I have refrained from posting on this subject to date, given Hardy's
requests and the tenor of recent postings (see Steve Roth on Citing
Sources and Scholarly Discussion). But I felt the need to highlight the
welcome comments of Larry Weiss and Mathew Lyons on the specific issue
of backstory, and, as it lay at the heart of Hardy's original response
to Stuart Manger, to bring the issue back to a focus on it's value to an
actor in the performance of the plays, and in the teaching of the canon
as a dramatic as well as literary art form.

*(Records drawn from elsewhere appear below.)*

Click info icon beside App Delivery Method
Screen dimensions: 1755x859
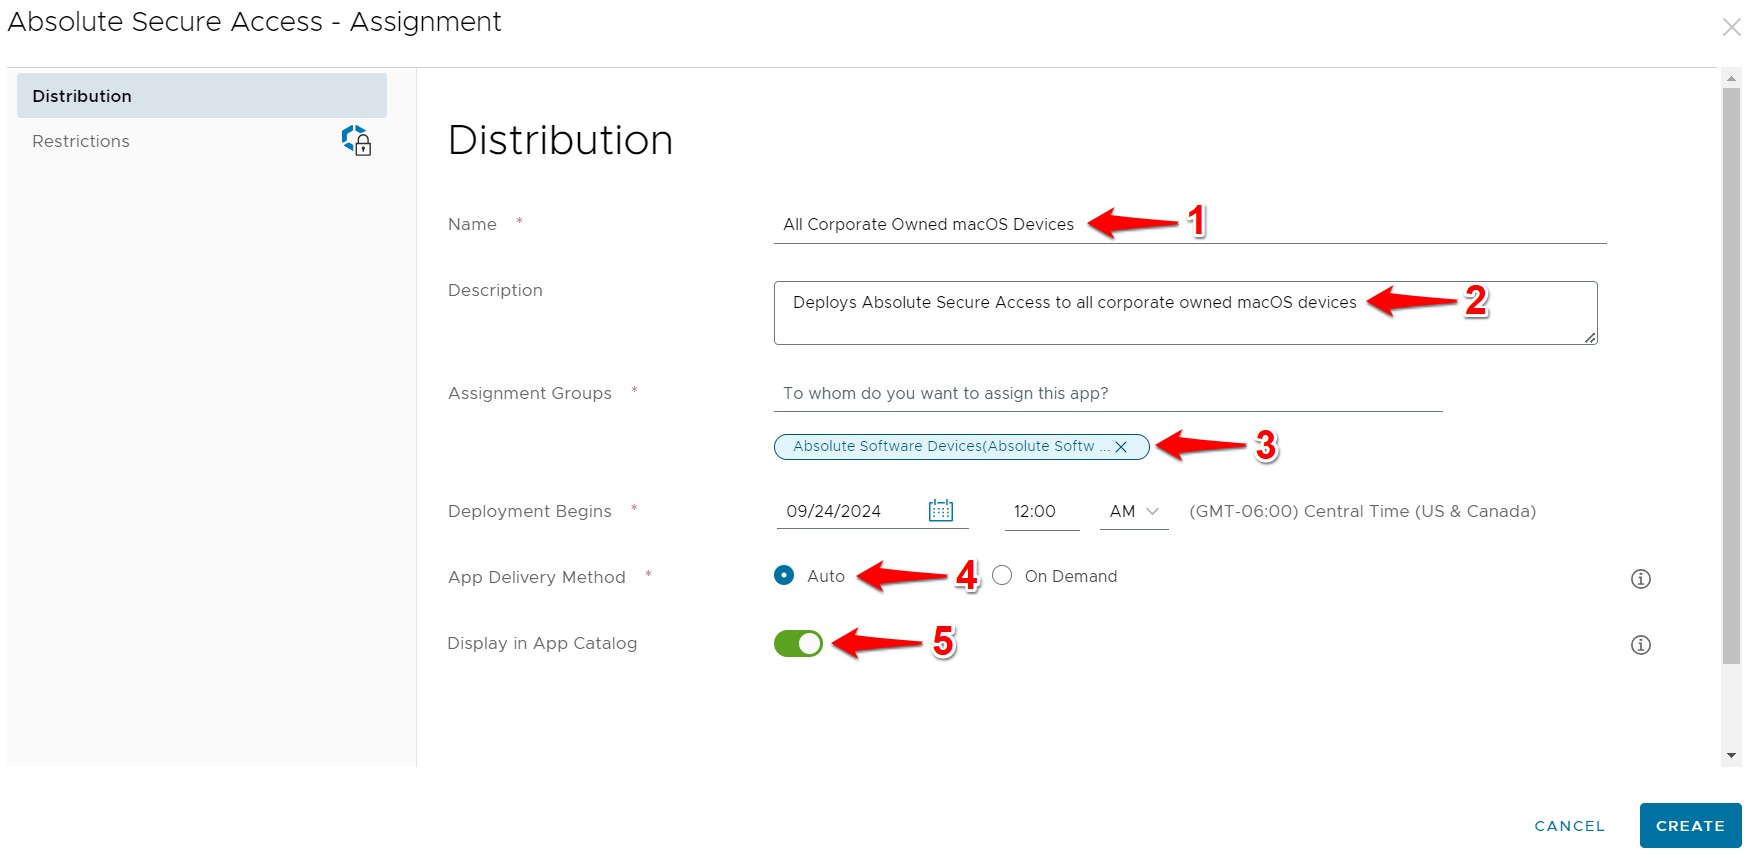(1640, 579)
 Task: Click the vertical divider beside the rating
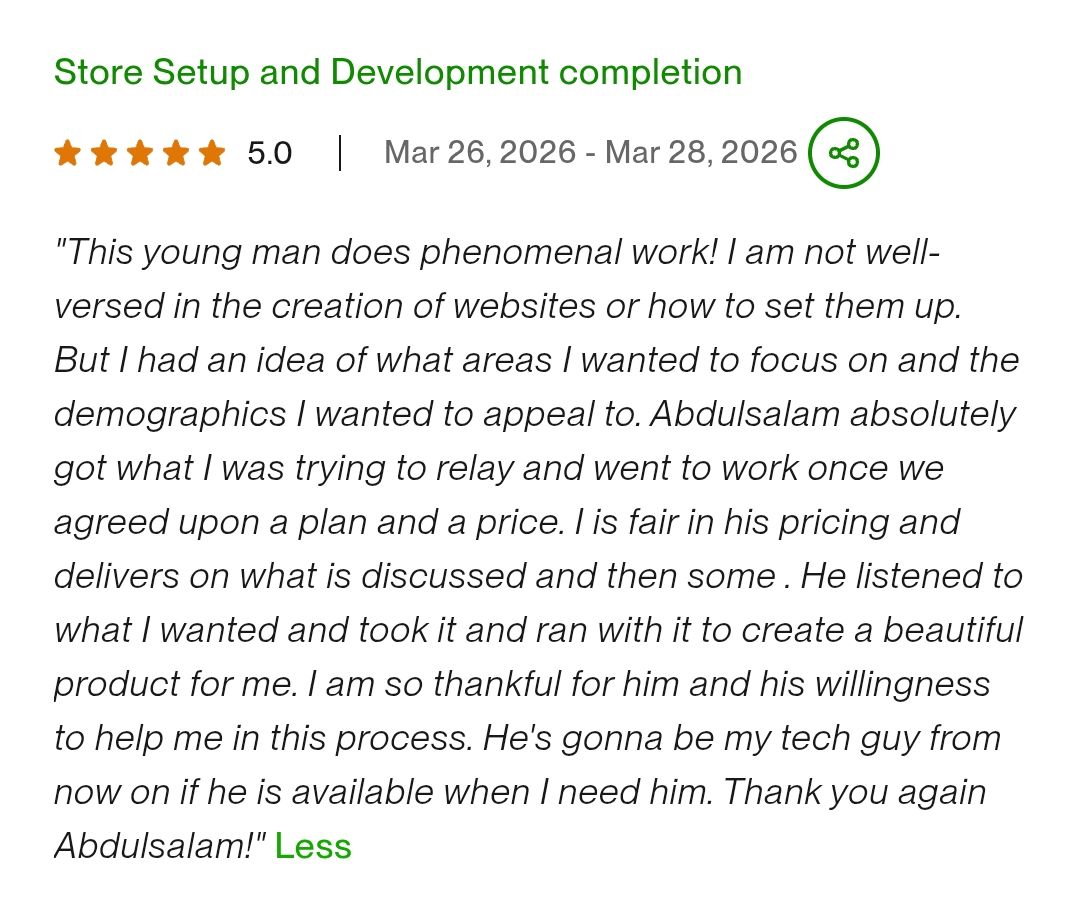click(340, 153)
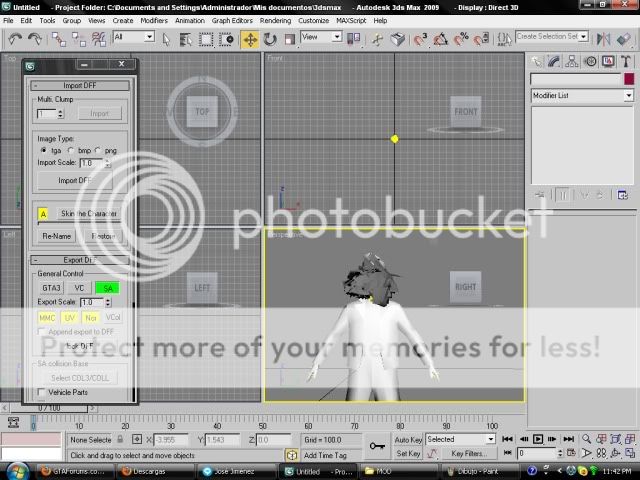Click the green SA button

107,288
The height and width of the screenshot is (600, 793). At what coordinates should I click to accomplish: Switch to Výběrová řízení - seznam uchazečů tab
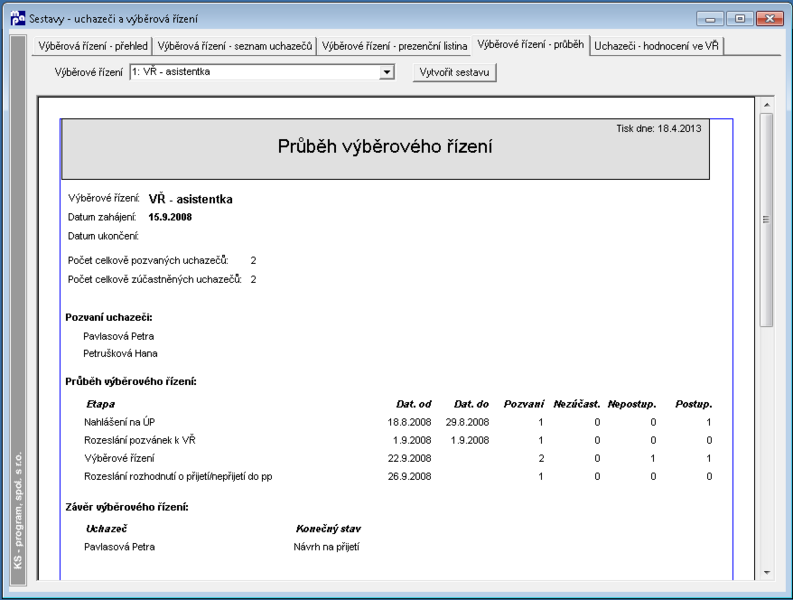coord(235,46)
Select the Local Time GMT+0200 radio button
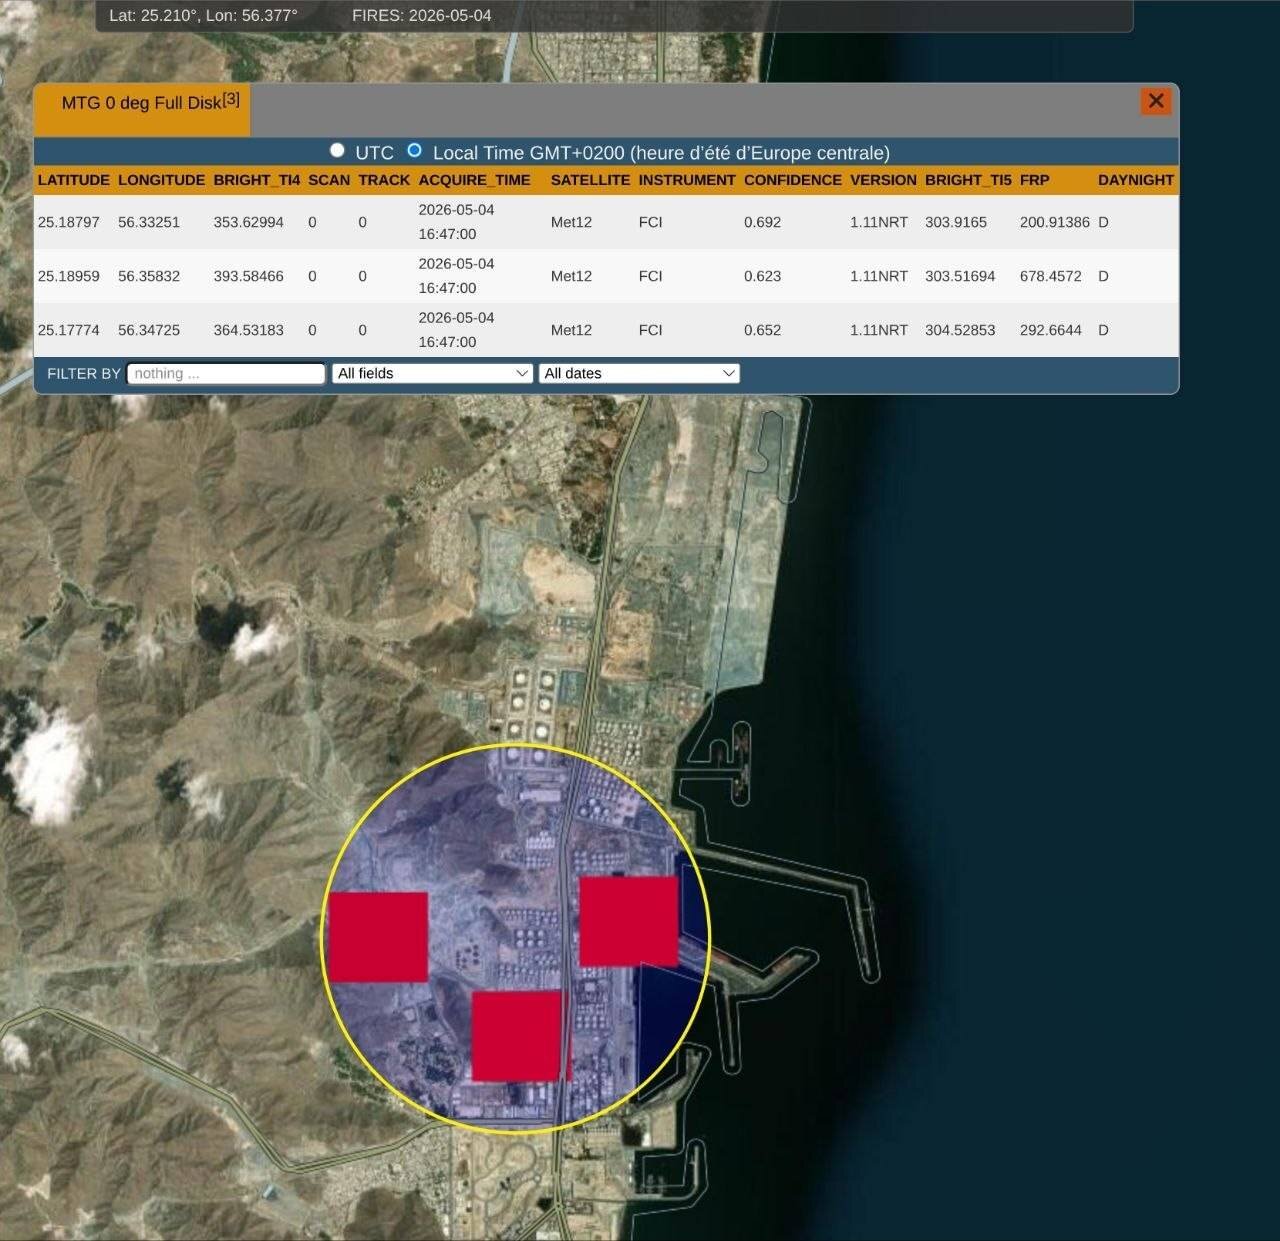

Larry is exactly on point in saying that a character's backstory (and
forgive me here but I think most actors would think of the term as one
word rather than two) is largely irrelevant to literary scholarship but
"crucial to the performance artist". And from an actor's perspective,
Mathew is precisely correct in saying "...that any discussion of
character surely has to be rooted in the text." Any actor with any
degree of training knows that any choices made for their character must
be firmly based on a thorough and rigorous examination of the text. It
is a process that begins before the first read through and continues
(certainly with Shakespeare) through to closing night.
To be more specific, an actor with a background in Stanislavski might
approach that process of examination from the perspective of "given
circumstances": stated, implied and imagined. For example, in Antony
and Cleopatra, the first words in the play belong to Philo, in
conversation with Demetrius. If your the actor playing Philo, this is
it for you; you have the burden of starting the play, no one is likely
to recognize you by name, and in roughly 16 lines through the course of
this short scene your job is to create a fully realized character.
Working through your text, all that is "stated" as a circumstance is
that you are a Roman ("Nay, but this dotage of our General's...",
italics are mine). It is "implied" as a circumstance that your a
soldier or at least a follower of Antony's. Not a lot to go on for this
largely expositional character, and thus the need for a backstory. But
I hasten to add that even the "imagined" circumstances for poor Philo
should be grounded in the text. Is his apparent bellicose nature
perhaps paired with prejudice or xenophobia ("tawny front" and "gipsy's
lust"), and is his anger at Antony based on his own career jealousies
("His Captain's heart....reneges all temper")? These kinds of
decisions, as well as any additional choices as to upbringing,
sociology, or relations to other characters in the play never personally
encountered in the world of the text are for the benefit of the actor,
and as such, are largely, and deeply, personal. The guy playing
Demetrius is unlikely to be concerned with "Philo, the Early Years", nor
is anyone else for that matter.
Hardy writes "I did not mean to imply that one could teach a back story
but that discussion of possibilities outside of the text while
completely fruitless in relation to the script may have utility when one
is trying to explain an interpretation that is made in performance."
How else to discuss the differences between Warren Mitchell's BBC
Shylock from Olivier's collaboration on the same role with Jonathan
Miller in 1973? Yes, the world of the play as established by the
directors in each instance was different, but is there not a clear value
when teaching the play in trying to understand the choices each actor
made, and the consequent backstories they might have created for
themselves in developing those choices? If done correctly, it's not a
rambling conversation of unknowable generalities, but an effective tool
for discussing the text itself. What better standard could there be for
judging the ultimate effectiveness of those choices than to ask the hard
question every actor (and director if your lucky) asks in
rehearsal...."Where is that found in the text?!"
I recognise my own presumptions here, that the plays were written to be
performed, and that as dramatic literature they are best served in
performance. I hope as a consequence my comments won't be seen as being
too far off the path of relevance, or heaven forefend, too IMHO!!!